11 . The composition of any one of the preceding claims, where weight ratio of the total amount of the reactive silica component, calculated as SIO2, and the calcium salt, in particular the slaked lime, to the total amount of the film forming polymer P in the composition is in the range of 1 :1 to 1 :8.

12. The composition of any one of the preceding claims, where total amount of the reactive silica component, calculated as SiC>2, and the calcium salt in the composition is in the range of 0.1 to 20% by weight, based on the total weight of solids in the composition.

13. The composition of any one of the preceding claims, where the total amount of the film-forming polymer P in the composition is in the range of 2 to 55% by weight, based on the total solids in the composition.

14. The composition of any one of the preceding claims, wherein the film-forming polymer P is selected from the group consisting of styrene-butadiene copolymers, vinylacetate homo- and copolymers, styrene-acrylate copolymers and all-acrylic copolymers.
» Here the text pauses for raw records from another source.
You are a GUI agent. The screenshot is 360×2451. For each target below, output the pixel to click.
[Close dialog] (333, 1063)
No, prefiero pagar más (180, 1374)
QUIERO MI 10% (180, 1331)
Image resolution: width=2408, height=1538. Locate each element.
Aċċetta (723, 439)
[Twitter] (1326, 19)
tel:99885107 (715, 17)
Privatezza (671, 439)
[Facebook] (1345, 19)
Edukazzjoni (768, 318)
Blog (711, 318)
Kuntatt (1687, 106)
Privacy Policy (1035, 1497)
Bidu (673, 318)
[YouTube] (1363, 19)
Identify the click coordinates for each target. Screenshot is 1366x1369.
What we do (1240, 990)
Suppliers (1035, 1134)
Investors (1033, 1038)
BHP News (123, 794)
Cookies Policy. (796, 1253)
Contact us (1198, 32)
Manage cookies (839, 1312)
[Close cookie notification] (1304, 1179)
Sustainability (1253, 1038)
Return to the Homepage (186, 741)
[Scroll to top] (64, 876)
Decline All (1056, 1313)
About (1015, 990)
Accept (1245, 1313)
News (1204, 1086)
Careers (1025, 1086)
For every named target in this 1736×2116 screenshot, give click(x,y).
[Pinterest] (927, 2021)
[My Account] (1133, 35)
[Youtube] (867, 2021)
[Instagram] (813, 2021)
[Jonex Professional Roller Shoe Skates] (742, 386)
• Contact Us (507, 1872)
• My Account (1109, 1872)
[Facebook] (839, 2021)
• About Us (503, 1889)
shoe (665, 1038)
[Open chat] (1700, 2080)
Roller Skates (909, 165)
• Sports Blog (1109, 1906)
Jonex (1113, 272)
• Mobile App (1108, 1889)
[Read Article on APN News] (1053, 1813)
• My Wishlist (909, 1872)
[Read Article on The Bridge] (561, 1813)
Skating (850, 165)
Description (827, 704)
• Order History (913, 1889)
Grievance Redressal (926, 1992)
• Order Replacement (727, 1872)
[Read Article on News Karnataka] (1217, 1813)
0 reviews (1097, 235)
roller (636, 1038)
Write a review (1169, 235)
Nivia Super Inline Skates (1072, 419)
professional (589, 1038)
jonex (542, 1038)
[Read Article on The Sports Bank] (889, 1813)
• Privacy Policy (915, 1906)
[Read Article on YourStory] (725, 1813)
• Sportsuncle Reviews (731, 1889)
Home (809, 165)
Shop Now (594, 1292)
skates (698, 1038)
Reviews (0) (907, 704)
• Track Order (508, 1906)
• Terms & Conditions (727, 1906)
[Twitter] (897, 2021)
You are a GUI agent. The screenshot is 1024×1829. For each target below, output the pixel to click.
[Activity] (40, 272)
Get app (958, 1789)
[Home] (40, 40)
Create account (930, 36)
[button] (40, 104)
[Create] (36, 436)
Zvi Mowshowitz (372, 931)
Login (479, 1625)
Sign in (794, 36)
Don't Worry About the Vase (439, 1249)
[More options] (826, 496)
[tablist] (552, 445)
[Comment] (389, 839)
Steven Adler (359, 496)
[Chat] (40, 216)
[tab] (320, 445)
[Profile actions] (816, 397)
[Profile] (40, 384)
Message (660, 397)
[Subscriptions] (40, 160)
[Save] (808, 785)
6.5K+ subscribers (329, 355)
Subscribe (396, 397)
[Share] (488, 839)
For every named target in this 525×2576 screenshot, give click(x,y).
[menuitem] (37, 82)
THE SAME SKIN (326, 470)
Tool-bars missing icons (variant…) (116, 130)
15. The composition of any one of the preceding claims, wherein the film-forming polymer P is made of ethylenically unsaturated monomers M, which comprise vi. 80 to 99.9% by weight, based on the total amount of monomers M, of at least one monomer M1 , which is selected from a combination of at least one monovinylaromatic monomer M1 a and at least one further monomer M 1 b selected from conjugated aliphatic dienes, alkylesters of acrylic acid or methacrylic acid and cycloalkylesters of acrylic acid or methacrylic acid and mixtures thereof, vii. 0 to 15% by weight, based on the total amount of monomers M, of one or more monomers M2 selected from monoethylenically unsaturated neutral monomers having a solubility in water of at least 60 g/L at 20 °C, viii. 0 to 3% by weight, based on the total amount of monomers M, of one or more monoethylenically unsaturated monomers M3 having at least one acid group; lx. 0 to 5% by weight, based on the total amount of monomers M, of one or more monoethylenically unsaturated monomers M4 which effect self-crosslinking of the polymer, x. 0 to 1 .0% by weight, based on the total amount of monomers M, of one or more monoethylenically unsaturated monomers M5 having a hydrolysable silane group; where the total amount of monomers M2, M3, M4 and M5 is in the range of 0.1 to 20% by weight, based on the total amount of monomers M.

16. The composition of any one of the preceding claims, where the amount of the organic polymer P is present in the composition in amount in the range of 10 to 50% by weight, in particular in the range of 15 to 45% by weight, based on the total weight of dry matter of the composition and calculated as polymer P.

17. The composition of any one of the preceding claims, which additionally contains a polymeric dispersant.

18. Use of the composition of any one of the preceding claims as construction materials, in particular as compositions for producing mineral waterproofing membranes, as a tile adhesive composition, as a construction adhesive composition, as a flooring adhesive composition, as a plaster composition, as construction foam or as a composition for producing a flexible or flat roof coating.